**What is expected:** Transcribe the stretch of the records from the line containing "Given: Click the" through the end of the records, leaving out the pictures.

Data records

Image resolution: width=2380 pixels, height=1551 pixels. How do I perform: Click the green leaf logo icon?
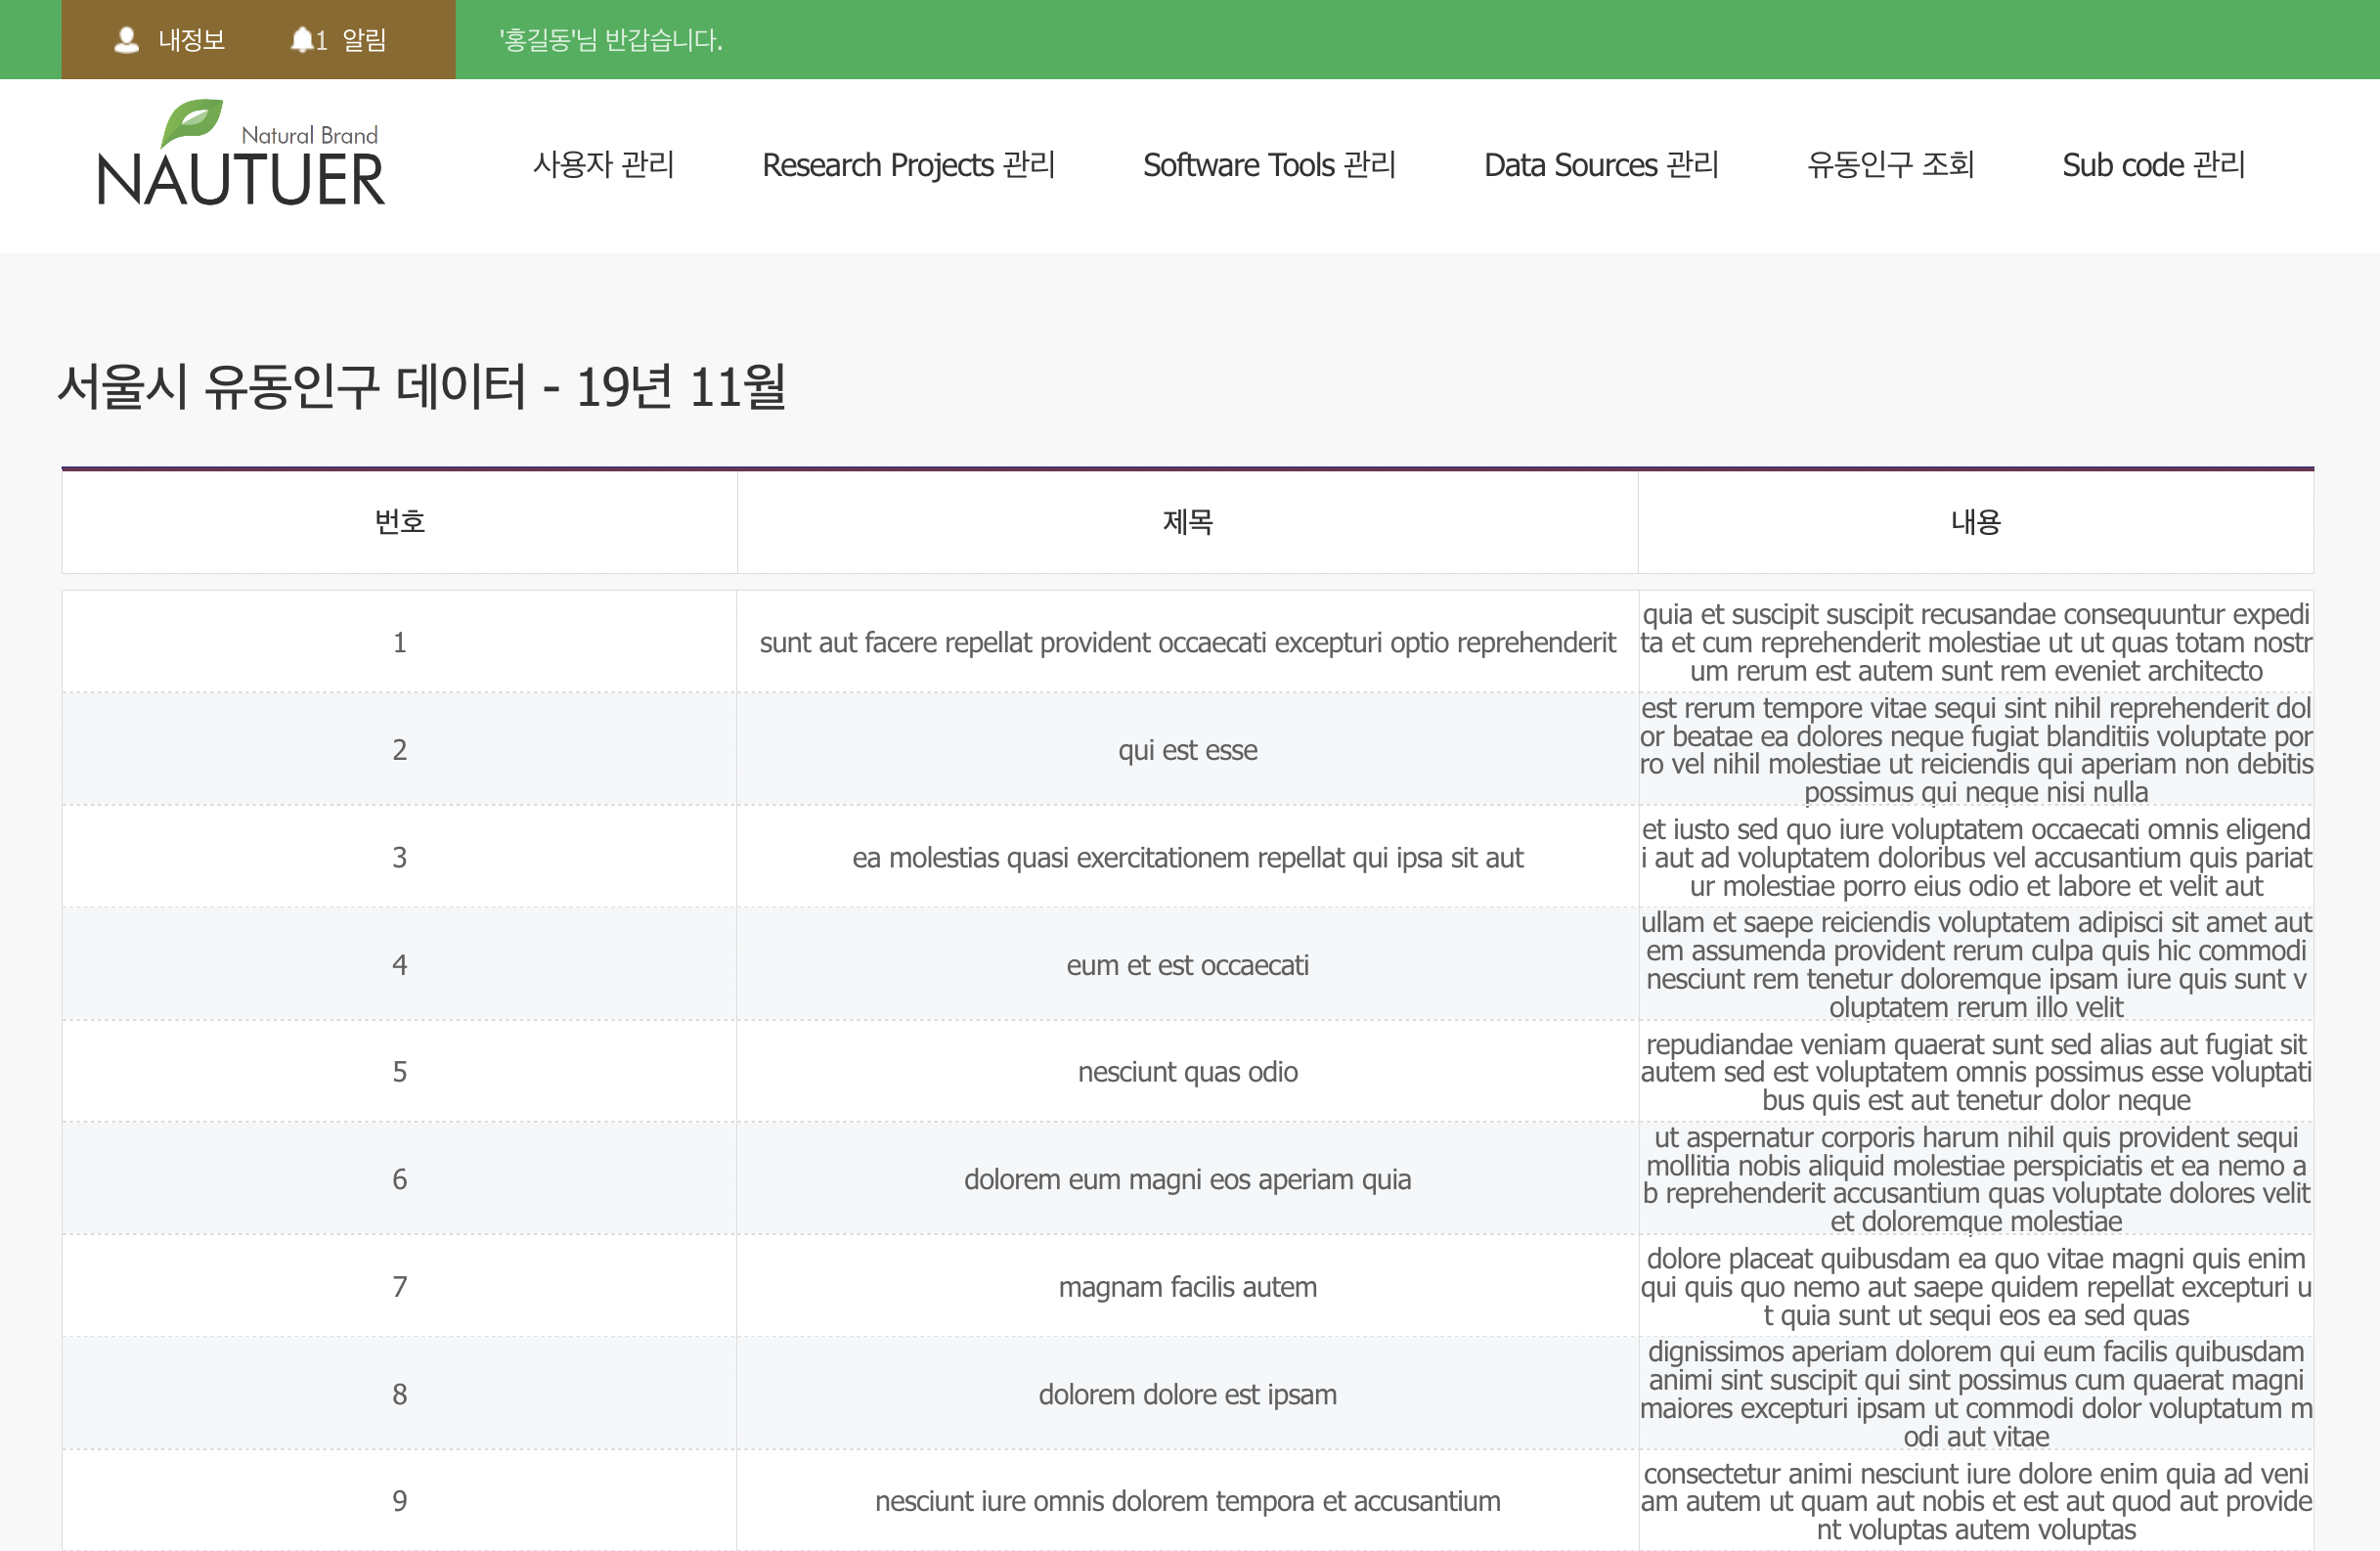pyautogui.click(x=192, y=122)
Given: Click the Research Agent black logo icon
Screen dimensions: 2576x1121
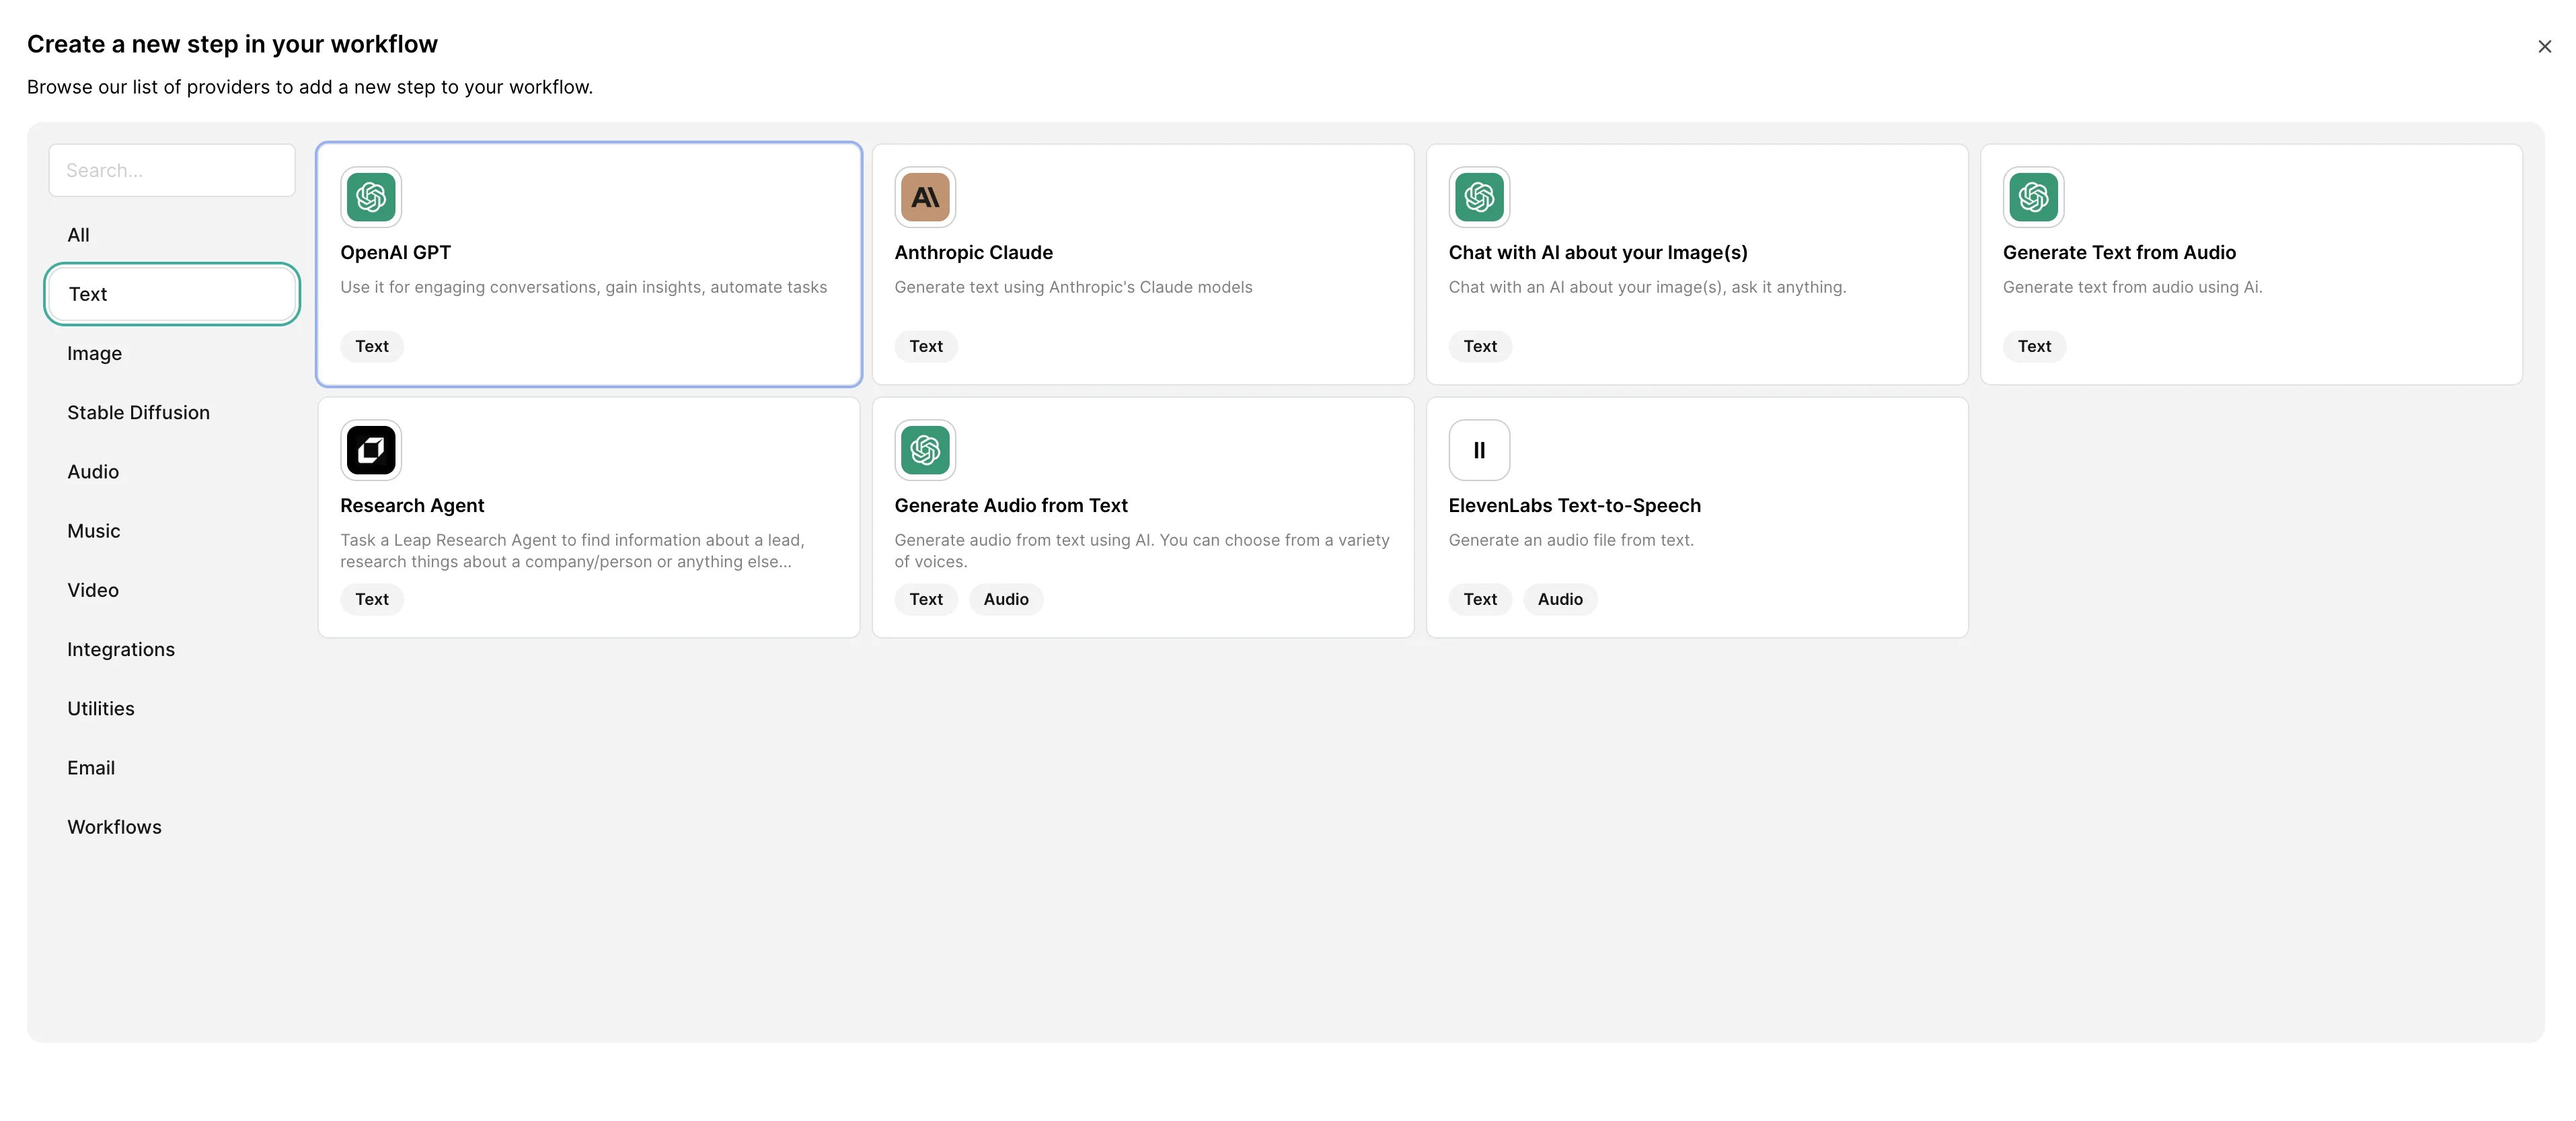Looking at the screenshot, I should coord(371,450).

**Solution:**
Given: Click the Research Agent black logo icon
Screen dimensions: 2576x1121
Looking at the screenshot, I should coord(371,450).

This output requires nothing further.